Vexatious filer designations serve a specific function in this architecture. When Chief Judge William Doherty labeled Mark Foley a vexatious filer in November 2022, restricting him to four filings per year by mail only, he was not just sanctioning a litigant. He was limiting what future conduct could enter the record. Fewer filings mean fewer documented complaints. Fewer documented complaints mean a thinner record for appeal. And delivery by mail only, through the same postal channel that had already been shown to be compromised, meant even those four filings were at risk of never arriving.

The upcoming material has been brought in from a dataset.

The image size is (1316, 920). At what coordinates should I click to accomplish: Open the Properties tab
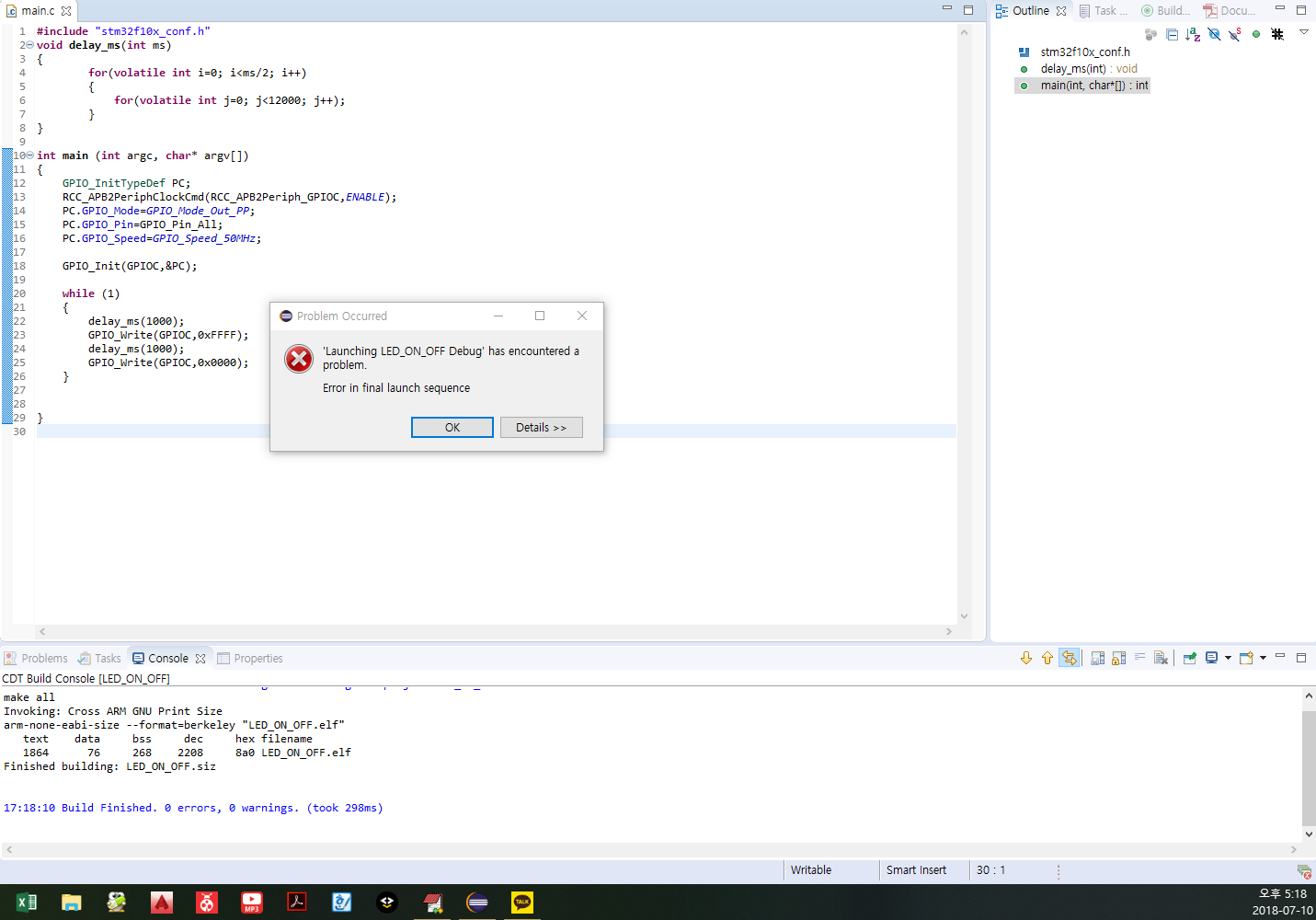(x=249, y=658)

The sentencing pattern tells the same story from a different angle. Barry County’s 5th Circuit moved from documented oversentencing to undersentencing following JTC scrutiny of Judge Michael Schipper and the Michigan Supreme Court remand of his conduct. That swing is not a court correcting itself. A court correcting itself identifies the error, applies the correct standard, and holds the line. Barry County swung to the opposite extreme. That is a court responding to institutional pressure by making the most visible problem disappear, not by fixing the underlying conduct. The sentencing was never principled. It was instrumental. And when the instrument became a liability, the court changed instruments.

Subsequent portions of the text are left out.